По мере того как в эпоху капитализма брак стал, в особенности в аристократическом классе, откровенной коммерческой сделкой, графский и княжеский титулы все больше превращались в предмет торга, предлагаемый тому, кто за него больше даст. В одном и том же номере «Berliner Tageblatt» были помещены два объявления: «Граф готов удочерить богатую особу.
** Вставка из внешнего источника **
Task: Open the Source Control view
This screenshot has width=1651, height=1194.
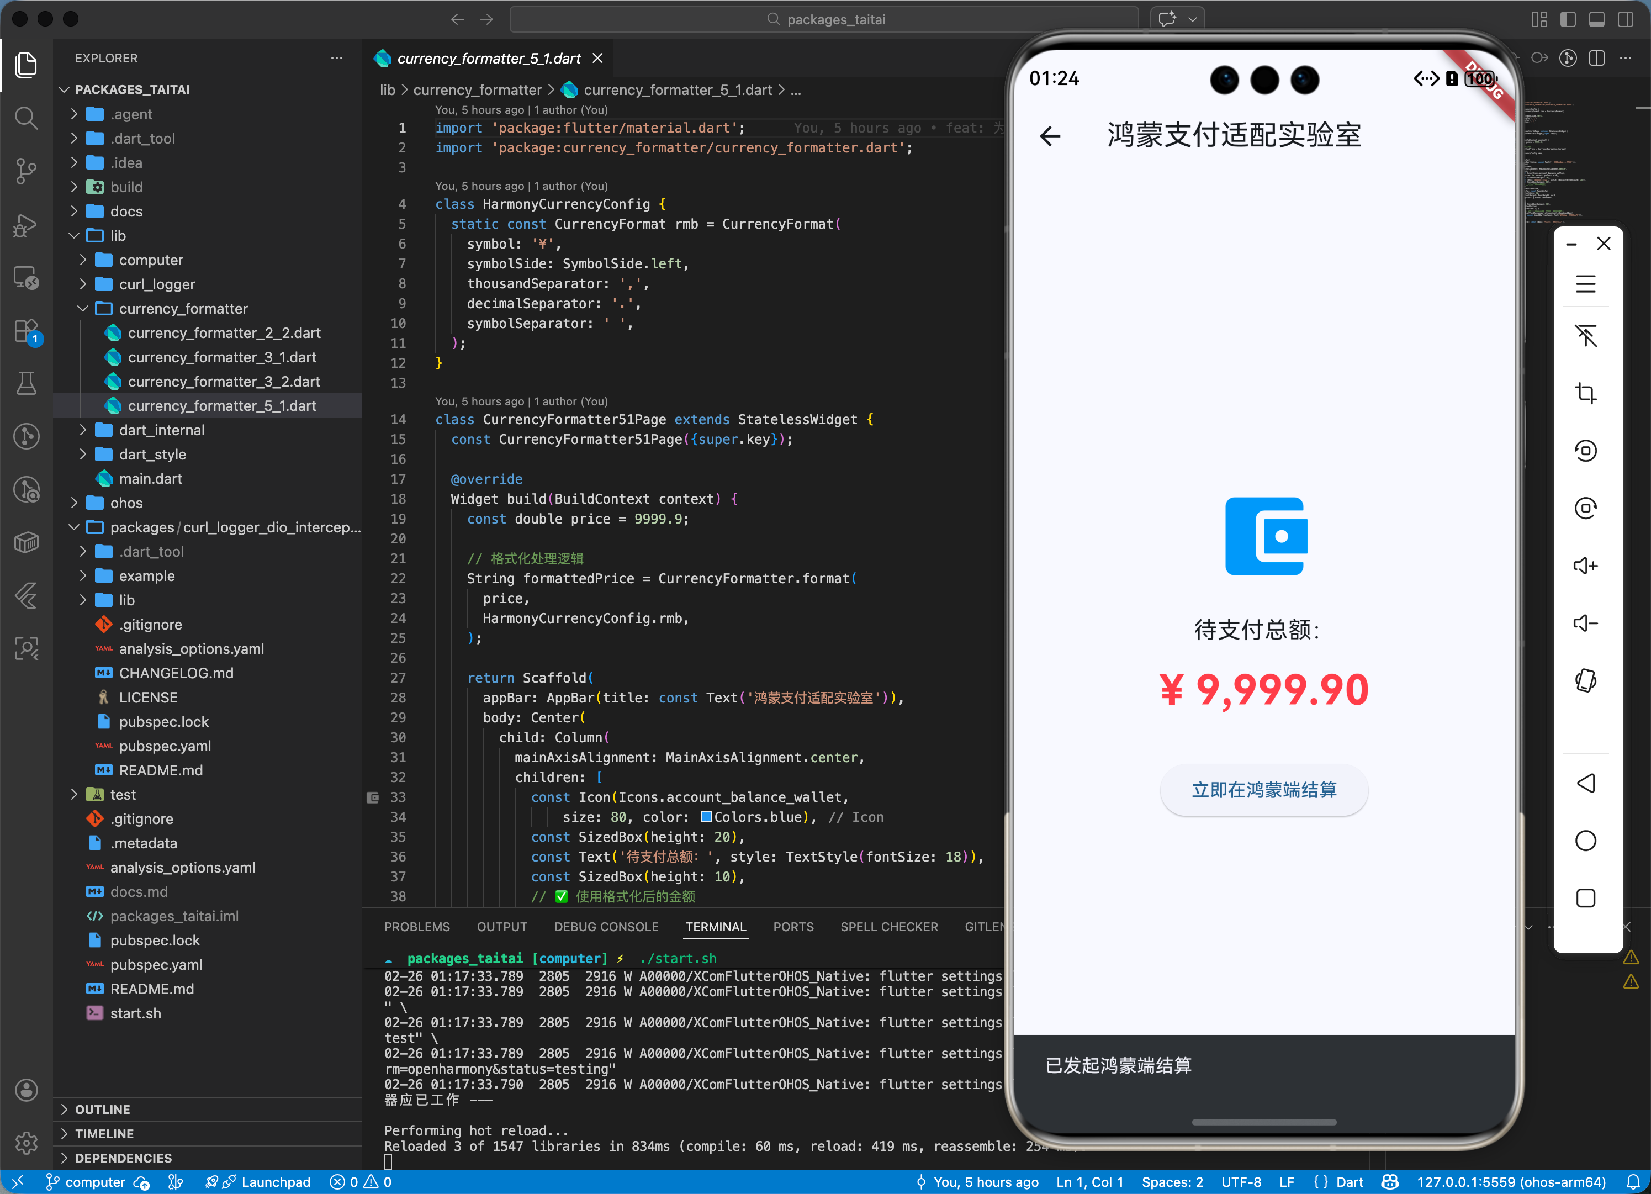Action: click(26, 171)
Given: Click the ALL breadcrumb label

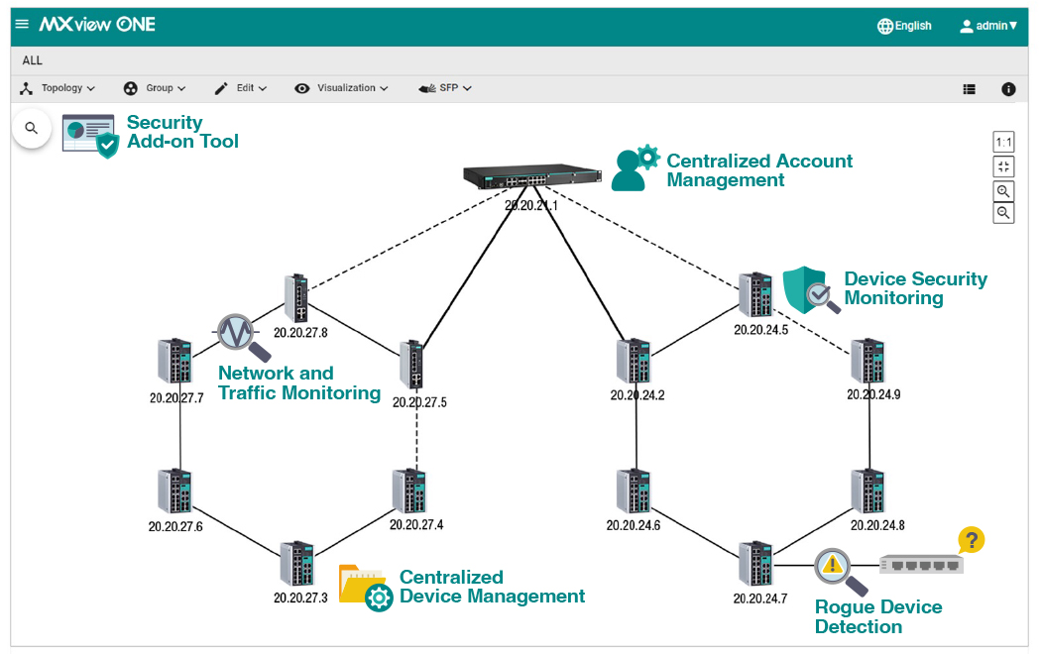Looking at the screenshot, I should pos(33,60).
Предложения адресовать…»; и далее: «Князь готов передать имя и титул богатой особе путем удочерения, иначе имя угаснет…»
Логическим последствием такого положения вещей становится тот факт, что женщина в таких случаях интересуется вообще только именем.
Такие торговые сделки перед алтарем или в мэрии называются довольно звучно: «браками ради имени». Если выражаться яснее, то речь идет, в сущности, о более древнем и более отвратительном институте так называемых «укрывателей позора». Дело в следующем. Какой-нибудь граф или князь должен объявить свою готовность дать свое звонкое имя за соответствующий гонорар какой-нибудь богатой кокотке или содержанке богатого любовника, даме полусвета, на которой он, так сказать, женится. Требовать чего-нибудь, кроме денег, этот граф или князь не имеет права. Сейчас же после свадьбы он обязан стушеваться. Его имя должно служить только тому, чтобы доставить данной кокотке более выгодные дела или — что в сущности одно и то же — дать знатному любовнику дамы возможность ввести свою любовницу в изысканнейшее общество.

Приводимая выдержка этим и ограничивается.